§ To be done
Write down every one of the entries below verbatim, leaving out the pictures.

* * * * * * *

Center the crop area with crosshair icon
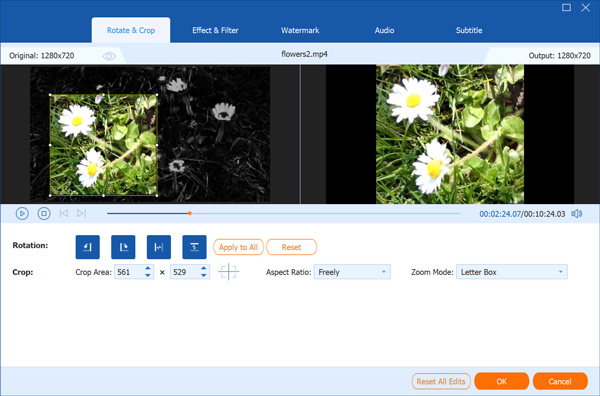The image size is (600, 396). [228, 272]
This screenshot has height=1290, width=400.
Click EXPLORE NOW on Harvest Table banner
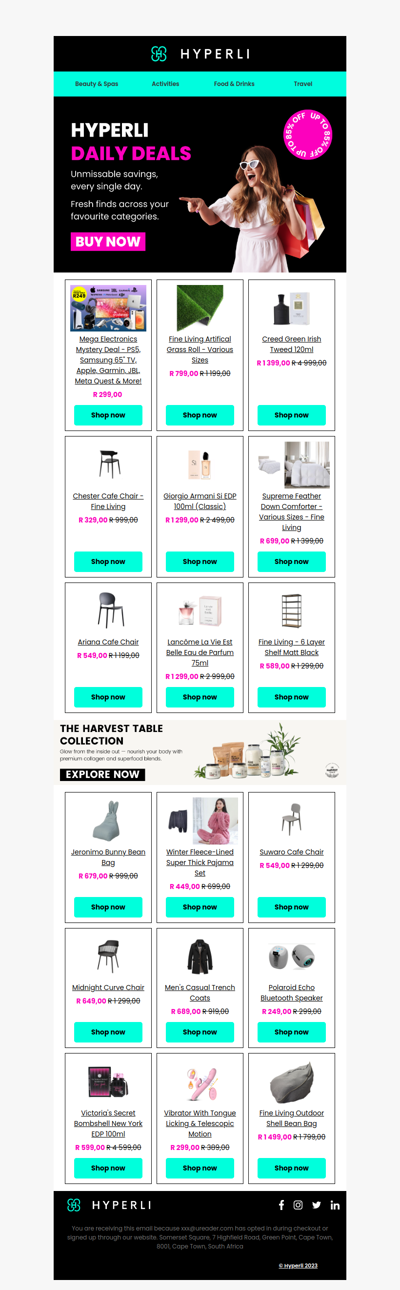point(102,774)
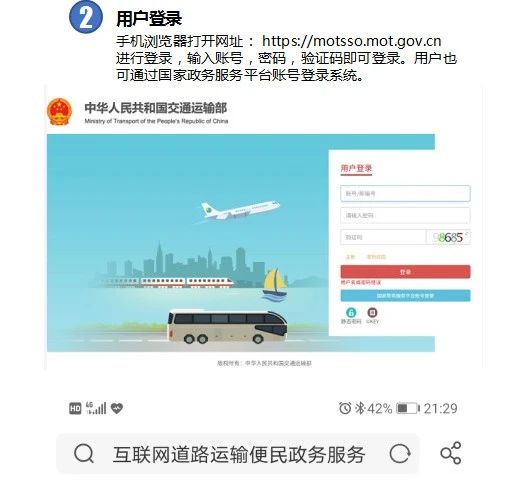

* * * * * * *

§ Solution below
Center the crop area with crosshair icon
The image size is (600, 396). [228, 272]
This screenshot has height=1290, width=400.
Click EXPLORE NOW on Harvest Table banner
point(102,774)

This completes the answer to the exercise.